Sunday, 08 February 2009

  • Never Pregnant Again: Loving What God Has Given Me


    This post is a subject painful for me to talk about, and a burden difficult for many to bear.  Mine is still not as painful as that of many - I am deeply aware of this fact.  And there are others who cannot understand this issue at all.  So, those who don't need this, please turn away.  Those who may benefit, I hope to only add love and compassion to our journey toward appreciating God's best in His design for our lives.

    I never wanted to be a mother.  As a child, my dolls sat quiet and lonely in the corner of the room as I read on my bed.  I babysat occasionally for the pastor's wife to be nice, but I didn't do it as a "job" like my friends.  I never had a hope chest or named my future children or dreamed of babies.  It never interested me in the least.

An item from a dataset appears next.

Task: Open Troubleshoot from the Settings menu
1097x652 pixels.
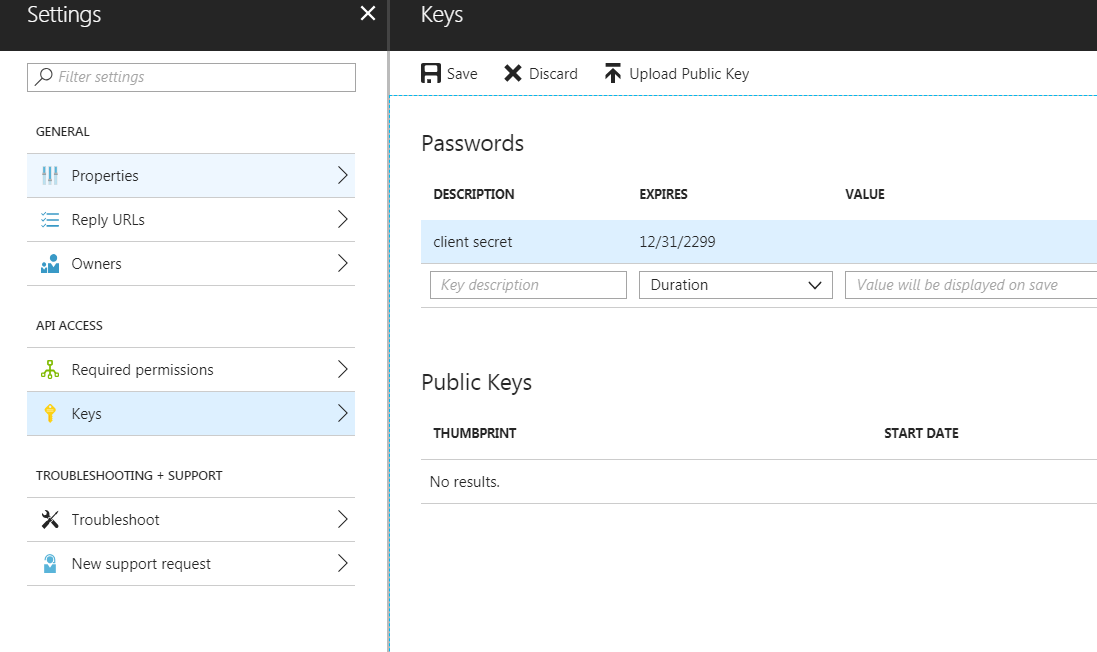Action: pos(190,519)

    My husband is from Peru.  Like any good Latino man, he expected to get married and immediately have a dozen children or so.  He was puzzled by my coolness on the subject.  We were very young, though, and had quite a while to come to a meeting of the minds.  Then, an unexpected pregnancy, a sudden miscarriage, and a flood of emotions ... I felt awful - had I done something wrong? Was God out to get me? I got some good counseling; my husband hid his fears and pampered me back to health.  Our marriage came out stronger.  A few months later, God intervened again  - our first-born was coming for sure this time.

    My husband insisted I stay home and raise our son.  It seemed ludicrous, but we did it.  How can a family of three live on $20,000 a year, spending  $800 a month on rent?  My husband worked and scrimped and sweated over the bills like a mad-man; I spent too much money on diapers and too much time in bed with the baby.  It was the best year of our lives.  We were all three madly in love, and it changed me forever.

    Days spent on the floor, at the park, in the pool, at the pediatrician drew me into a world I never knew existed.  I smelled, tasted, saw, heard, and felt things I had never known before - and it was because of me and this miracle I was helping to shape.  I taught him his first word.  I rolled him across the floor.  I bought him his first shoes.  I fed him his first cereal.  I kissed his first tear.  I bandaged his first boo-boo.

    I became Mommy.  Two years later, I did it all again.  This time, to a little female monster that never stopped screaming at me until 365 days later.  It took me two years to get the courage to try again, then I had the sweetest, most perfect baby doll anyone could hold.  I couldn't wait until my body was able to carry one more, but it would be four more years before I was up to the challenge.

    After the last - and greatest - baby, though, I received the devastating news that I could never - EVER - again hold my own newborn.  The fog of medication, then the cloud of pain, and finally the haze of Baby Love dulled the sadness of my doctor's pronouncement.  I packed up the newborn items as Baby outgrew them and gave them away.  I sorted out the baby girl things I had saved just in case.  I tried not to think too much about it; I relished every minute of the baby I held in my arms.

    Now, my baby is really a toddler.  He is talking, walking, pottying, and testing.  My friends are having babies; I see them everywhere.  Newborns are much smaller than my huge Baby.  I want one, with a pain only some mothers understand.  It is a physical pain, sharp and stabbing.  The pain of something I can never have again.  It was gone all too fast!

    So that was why, as I wrote a congratulatory note to a dear friend I love, I wept and sobbed all over my computer last night.  My oldest son found me and thought someone had died; ashamed to be found thus, I ran to my bathroom to try to mop myself up.  He followed me, trying to console me.  Finally, I simply admitted I was sad that "all my babies have grown up - and you guys are stinky!"

    He laughed, and said, "Yeah, Mommy! I understand!" And he gave me a nice, solid football-player hug.  I love those hugs.  Then I bent over my Sweetie Pooh to tuck him into bed.  He pulled me down, into his little arms, and we lay together in his bed a moment.  

    "Mommy," he observed. "You have a strange problem.  Most mothers just keep loving their chwildwen and kissing them as they get bigger!"

    I chuckled.  "You are right, honey," I agreed.  "I am so thankful to have such strong, healthy children. You are good children, too - most of the time!"

    "You know what you need to do, Mommy?" he said, looking at me solemnly. "You should take this to the Lord and pray about it." He gazed deeply into my eyes, and I was instantly ashamed.

    "Dear Jesus, Please help Mommy with her special situation.  You know she is sad, but she has four children who love her very much.  Thank you for her.  Amen."

    I buried my wet face deep into his arms and sobbed out my own prayer of repentance and thanksgiving to the Lord Who has so richly blessed me.  

    What have I to ask beside
    Can I doubt His tender mercy
    Who through life has been my Guide?

    "Maybe, when you grow up, you may be a pastor." I said, as I stood up to leave.  "You gave your mother some very wise counsel just now."

    "Mommy! I was just reminding you what you told me long ago! I once lost something, and you told me 'Take it to the Lord in prayer'!"